Pour sa part, Kasandra Bradette avait conclu au 13e rang du classement final à ses tout premiers mondiaux l'an dernier. Bradette est loin d'avoir connu la saison qu'elle espérait au niveau international. Disqualifications et malchances l'ont hantée dès le début de la campagne 2015-2016. La confiance de ses entraîneurs pour participer aux épreuves individuelles des Championnats du monde ce week-end, à Séoul, en Corée, est une belle victoire pour celle qui a parfois de la difficulté à trouver sa place au sein de l'équipe nationale.

«Cette année à l'international, ç'a vraiment été un flop.
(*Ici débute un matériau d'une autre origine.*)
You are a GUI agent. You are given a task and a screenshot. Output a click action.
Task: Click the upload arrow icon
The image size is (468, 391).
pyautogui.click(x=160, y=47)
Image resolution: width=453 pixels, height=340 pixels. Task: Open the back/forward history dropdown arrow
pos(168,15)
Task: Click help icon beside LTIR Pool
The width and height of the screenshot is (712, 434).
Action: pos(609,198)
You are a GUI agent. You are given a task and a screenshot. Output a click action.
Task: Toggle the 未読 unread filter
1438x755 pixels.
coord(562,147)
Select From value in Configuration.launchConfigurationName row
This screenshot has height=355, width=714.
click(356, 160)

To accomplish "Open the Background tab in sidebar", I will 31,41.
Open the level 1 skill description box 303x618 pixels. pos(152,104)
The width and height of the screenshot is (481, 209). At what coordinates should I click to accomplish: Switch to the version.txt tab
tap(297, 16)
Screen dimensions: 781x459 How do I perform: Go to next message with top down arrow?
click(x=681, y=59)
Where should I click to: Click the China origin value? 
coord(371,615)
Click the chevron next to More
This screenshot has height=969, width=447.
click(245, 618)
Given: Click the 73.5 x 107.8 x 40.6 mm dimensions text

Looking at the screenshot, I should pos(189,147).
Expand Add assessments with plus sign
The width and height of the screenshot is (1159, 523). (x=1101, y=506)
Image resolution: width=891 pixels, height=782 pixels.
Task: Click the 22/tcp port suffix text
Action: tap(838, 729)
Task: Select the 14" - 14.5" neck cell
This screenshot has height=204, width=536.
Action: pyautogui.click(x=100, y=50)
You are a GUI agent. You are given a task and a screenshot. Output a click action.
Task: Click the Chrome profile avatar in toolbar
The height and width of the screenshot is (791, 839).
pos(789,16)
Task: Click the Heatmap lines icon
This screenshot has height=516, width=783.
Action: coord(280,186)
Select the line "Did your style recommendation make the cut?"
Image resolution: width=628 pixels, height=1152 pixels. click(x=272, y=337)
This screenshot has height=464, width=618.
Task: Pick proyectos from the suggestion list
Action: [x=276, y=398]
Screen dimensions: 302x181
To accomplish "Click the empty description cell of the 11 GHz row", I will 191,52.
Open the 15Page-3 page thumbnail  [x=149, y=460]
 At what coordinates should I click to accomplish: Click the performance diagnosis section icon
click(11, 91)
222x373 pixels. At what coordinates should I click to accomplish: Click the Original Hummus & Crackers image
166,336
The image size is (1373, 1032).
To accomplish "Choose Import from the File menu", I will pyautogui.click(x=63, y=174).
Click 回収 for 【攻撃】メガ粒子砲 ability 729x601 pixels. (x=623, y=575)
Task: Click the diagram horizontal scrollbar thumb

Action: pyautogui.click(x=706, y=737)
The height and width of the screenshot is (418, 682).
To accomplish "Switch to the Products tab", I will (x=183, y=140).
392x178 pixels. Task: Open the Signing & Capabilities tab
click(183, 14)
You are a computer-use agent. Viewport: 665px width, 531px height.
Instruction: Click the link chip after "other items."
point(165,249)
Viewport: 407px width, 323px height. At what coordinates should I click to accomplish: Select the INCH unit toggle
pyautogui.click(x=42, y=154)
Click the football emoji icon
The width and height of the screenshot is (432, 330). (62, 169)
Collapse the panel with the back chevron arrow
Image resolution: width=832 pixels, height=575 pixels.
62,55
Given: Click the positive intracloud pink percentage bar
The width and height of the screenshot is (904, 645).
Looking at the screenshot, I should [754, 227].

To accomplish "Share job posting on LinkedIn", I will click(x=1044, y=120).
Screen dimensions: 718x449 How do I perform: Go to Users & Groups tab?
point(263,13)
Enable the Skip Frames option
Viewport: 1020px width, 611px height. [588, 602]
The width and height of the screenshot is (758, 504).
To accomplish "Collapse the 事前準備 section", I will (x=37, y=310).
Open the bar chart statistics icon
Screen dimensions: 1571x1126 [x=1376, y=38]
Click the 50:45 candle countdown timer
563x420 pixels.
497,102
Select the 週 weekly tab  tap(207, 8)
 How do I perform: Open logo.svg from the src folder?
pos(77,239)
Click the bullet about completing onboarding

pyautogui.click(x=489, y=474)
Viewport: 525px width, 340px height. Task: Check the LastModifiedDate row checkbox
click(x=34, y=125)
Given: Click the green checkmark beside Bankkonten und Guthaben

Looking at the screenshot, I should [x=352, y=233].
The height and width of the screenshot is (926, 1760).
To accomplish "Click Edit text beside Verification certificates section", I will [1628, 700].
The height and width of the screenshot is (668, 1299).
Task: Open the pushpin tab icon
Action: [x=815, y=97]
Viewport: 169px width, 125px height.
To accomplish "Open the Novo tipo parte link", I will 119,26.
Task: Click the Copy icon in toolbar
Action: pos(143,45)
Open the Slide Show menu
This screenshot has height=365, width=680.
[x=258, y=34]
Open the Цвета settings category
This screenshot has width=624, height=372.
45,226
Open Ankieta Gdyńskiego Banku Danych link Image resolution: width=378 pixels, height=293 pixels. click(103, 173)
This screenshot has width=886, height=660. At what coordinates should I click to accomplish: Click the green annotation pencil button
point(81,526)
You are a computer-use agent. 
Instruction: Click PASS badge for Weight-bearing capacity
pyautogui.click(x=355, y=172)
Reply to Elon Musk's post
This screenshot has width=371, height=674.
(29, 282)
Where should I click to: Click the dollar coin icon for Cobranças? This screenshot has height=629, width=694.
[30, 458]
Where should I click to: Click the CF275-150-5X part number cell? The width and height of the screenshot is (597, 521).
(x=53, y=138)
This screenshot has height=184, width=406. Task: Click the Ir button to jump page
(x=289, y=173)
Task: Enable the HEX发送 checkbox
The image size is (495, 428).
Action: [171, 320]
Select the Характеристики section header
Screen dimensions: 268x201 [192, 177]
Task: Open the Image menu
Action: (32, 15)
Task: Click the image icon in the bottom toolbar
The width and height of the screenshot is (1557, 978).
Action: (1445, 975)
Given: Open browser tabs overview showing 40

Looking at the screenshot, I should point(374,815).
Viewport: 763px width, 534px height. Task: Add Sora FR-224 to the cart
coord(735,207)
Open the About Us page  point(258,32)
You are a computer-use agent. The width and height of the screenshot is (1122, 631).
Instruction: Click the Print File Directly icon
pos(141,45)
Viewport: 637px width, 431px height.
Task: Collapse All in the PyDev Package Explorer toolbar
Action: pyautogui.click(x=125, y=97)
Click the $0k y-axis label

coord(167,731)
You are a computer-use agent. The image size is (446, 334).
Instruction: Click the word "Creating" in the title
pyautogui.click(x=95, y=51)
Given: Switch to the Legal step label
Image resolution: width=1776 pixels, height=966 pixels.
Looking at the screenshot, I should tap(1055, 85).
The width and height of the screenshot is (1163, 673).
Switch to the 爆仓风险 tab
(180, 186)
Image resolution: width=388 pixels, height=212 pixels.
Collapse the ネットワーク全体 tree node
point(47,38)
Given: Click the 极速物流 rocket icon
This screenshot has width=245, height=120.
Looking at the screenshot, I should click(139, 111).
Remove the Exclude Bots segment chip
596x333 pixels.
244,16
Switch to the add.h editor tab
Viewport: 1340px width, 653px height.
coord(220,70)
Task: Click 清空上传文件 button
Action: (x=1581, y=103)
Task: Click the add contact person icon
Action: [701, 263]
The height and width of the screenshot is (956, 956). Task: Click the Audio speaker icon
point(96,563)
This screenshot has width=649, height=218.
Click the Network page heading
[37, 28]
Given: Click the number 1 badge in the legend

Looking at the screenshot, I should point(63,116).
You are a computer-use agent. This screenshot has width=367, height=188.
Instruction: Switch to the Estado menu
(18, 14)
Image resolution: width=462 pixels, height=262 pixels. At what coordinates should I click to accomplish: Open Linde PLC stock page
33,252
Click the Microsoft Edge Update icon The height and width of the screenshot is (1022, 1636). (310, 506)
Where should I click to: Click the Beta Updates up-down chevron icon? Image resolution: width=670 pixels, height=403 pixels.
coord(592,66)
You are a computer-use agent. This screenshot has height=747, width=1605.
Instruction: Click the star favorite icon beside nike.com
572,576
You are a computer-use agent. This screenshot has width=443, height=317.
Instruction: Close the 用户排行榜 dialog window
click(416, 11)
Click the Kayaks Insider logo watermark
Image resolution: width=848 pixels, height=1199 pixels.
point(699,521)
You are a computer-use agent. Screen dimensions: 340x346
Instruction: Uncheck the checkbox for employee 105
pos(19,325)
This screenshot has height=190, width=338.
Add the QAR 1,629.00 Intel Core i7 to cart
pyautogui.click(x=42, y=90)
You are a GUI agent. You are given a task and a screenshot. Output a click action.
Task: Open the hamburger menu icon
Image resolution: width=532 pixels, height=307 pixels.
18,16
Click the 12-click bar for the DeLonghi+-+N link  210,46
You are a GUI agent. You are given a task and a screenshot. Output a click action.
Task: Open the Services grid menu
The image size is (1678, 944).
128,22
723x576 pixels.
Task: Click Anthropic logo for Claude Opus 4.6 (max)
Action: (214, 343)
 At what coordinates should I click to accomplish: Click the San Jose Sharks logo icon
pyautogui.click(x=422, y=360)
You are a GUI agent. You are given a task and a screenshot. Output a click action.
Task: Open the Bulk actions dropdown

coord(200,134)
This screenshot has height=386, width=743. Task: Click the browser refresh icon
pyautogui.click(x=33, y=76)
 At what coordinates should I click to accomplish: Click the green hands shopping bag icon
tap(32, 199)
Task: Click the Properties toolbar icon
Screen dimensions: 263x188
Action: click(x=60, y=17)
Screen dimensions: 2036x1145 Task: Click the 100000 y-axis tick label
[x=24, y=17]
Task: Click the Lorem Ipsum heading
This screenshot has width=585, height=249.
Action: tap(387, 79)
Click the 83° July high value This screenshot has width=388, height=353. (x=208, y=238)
C'était déception après déception. Ma saison a très mal commencé avec une disqualification au 500 mètres à Montréal, ma distance de prédilection», a indiqué l'athlète de 27 ans. La patineuse a cependant beaucoup appris de ces moments difficiles. «Il faut vraiment que je sois à l'écoute de moi-même et que je comprenne que je ne suis pas comme les autres à l'entraînement. Mon corps a besoin de beaucoup de repos, je dois donc apprendre à doser et à arrêter quand j'en ai besoin.»

Bradette avait auparavant beaucoup de difficulté à s'imposer parmi ses coéquipières, car elle avait tendance à trop se concentrer sur les autres. «J'avais tendance à me demander ce que je faisais là lorsque je me retrouvais parmi les meilleures au monde et ça affectait ma confiance. Je dois arrêter de hiérarchiser les filles. J'ai appris à viser un petit peu plus haut», explique celle qui a amélioré cette facette grâce aux discussions avec son entraîneur, Frédérick Blackburn, et son préparateur mental, Fabien Abejean. «Quand j'arrive sur la glace, je ne me fie plus au classement des autres filles et j'embarque pour gagner! C'est comme ça que je veux aborder chaque course à l'avenir», de conclure celle qui vise un top-8 au 500 m et un top-12 au 1000m et au 1500m.